The R code for leading the text is given below:
text <- readLines(file.choose())
The ‘text’ object will now be loaded as ‘Corpora’ which are collections of documents containing (natural language) text. The Corpus() function from text mining(tm) package will be used for this purpose.
The R code for building the corpus is given below:
docs <- Corpus(VectorSource(text))
Next use the function inspect() under the tm package to display detailed information of the text document.
The R code for inspecting the text is given below:
inspect(docs) The output is not, however, produced here due to space constraint
After inspecting the text document (corpora), it is required to perform some text transformation for replacing special characters from the text. To do this, use the ‘tm_map()’ function.
The R code for transformation of the text is given below:
toSpace <- content_transformer(function (x , pattern ) gsub(pattern, " ", x)) docs <- tm_map(docs, toSpace, "/") docs <- tm_map(docs, toSpace, "@") docs <- tm_map(docs, toSpace, "\\|")
After removing the special characters from the text, it is now the time to remove the to remove unnecessary white space, to convert the text to lower case, to remove common stopwords like ‘the’, “we”. This is required as the The information value of ‘stopwords’ is near zero due to the fact that they are so common in a language. For doing this exercise, the same ‘tm_map()’ function will be used.
The R code for cleaning the text along with the short self-explanation is given below:
# Convert the text to lower case docs <- tm_map(docs, content_transformer(tolower)) # Remove numbers docs <- tm_map(docs, removeNumbers) # Remove english common stopwords docs <- tm_map(docs, removeWords, stopwords("english")) # Remove your own stop word # specify your stopwords as a character vector docs <- tm_map(docs, removeWords, c("I", "my")) # Remove punctuations docs <- tm_map(docs, removePunctuation) # Eliminate extra white spaces docs <- tm_map(docs, stripWhitespace)
Document matrix is the frequency distribution of the words used in the given text. I hope that readers will easily understand this frequency distribution of words.
The R function TermDocumentMatrix() from the text mining package ‘tm’ will be used for building this frequency table for words in the given text.
The R code is given below:
docs_matrix <- TermDocumentMatrix(docs) m <- as.matrix(docs_matrix) v <- sort(rowSums(m),decreasing=TRUE) d <- data.frame(word = names(v),freq=v)
head(d, 10) word freq religions religions 7 world world 6 earth earth 6 become become 6 hindu hindu 5 religion religion 5 thanks thanks 5 different different 4 men men 4 proud proud 4
Finally, the frequency table of the words (document matrix) will be visualized graphically by plotting in a word cloud with the help of the following R code.
wordcloud(words = d$word, freq = d$freq, min.freq = 1, max.words=200, random.order=FALSE, rot.per=0.35, colors=brewer.pal(8, "Dark2"))

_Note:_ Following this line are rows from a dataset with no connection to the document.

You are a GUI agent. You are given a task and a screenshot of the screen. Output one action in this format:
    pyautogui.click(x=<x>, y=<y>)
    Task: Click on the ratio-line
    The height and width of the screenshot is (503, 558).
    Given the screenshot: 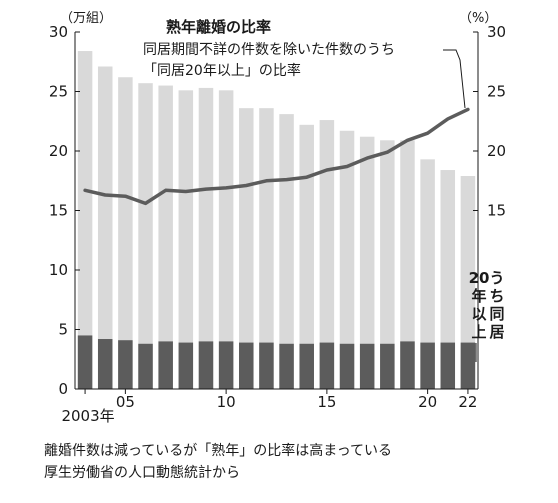 What is the action you would take?
    pyautogui.click(x=276, y=156)
    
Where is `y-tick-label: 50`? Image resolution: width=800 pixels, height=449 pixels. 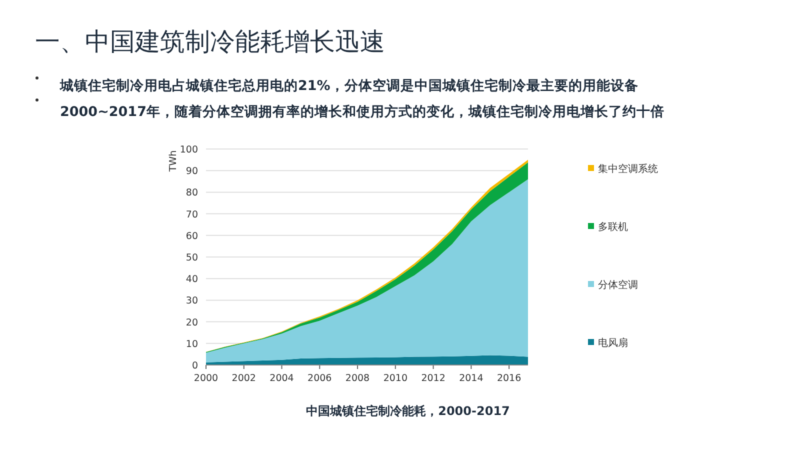 y-tick-label: 50 is located at coordinates (192, 258).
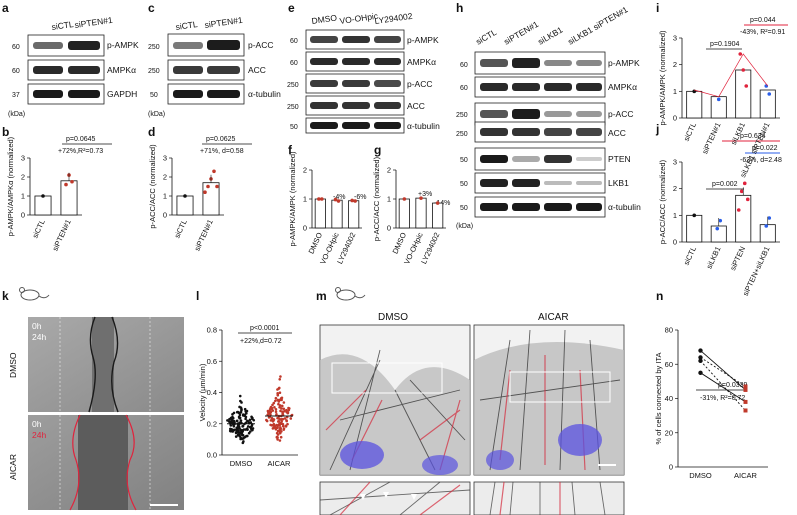 This screenshot has height=515, width=797. I want to click on panel-label-j: j, so click(657, 129).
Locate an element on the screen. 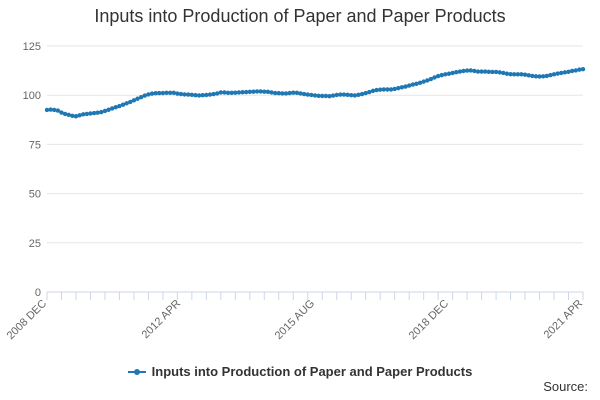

You can also use barplot to plot the frequencies of the keywords using the following R code:
barplot(d[1:10,]$freq, las = 2, names.arg = d[1:10,]$word, col ="lightblue", main ="Most commonly used words", ylab = "Word frequencies", xlab="Keywords")
The above word cloud clearly shows that “religions”, “earth”, “world”, “hindu”, “one” etc. are the most important words in the lecture delivered by Swamiji in Chicago World’s Parliament of Religions.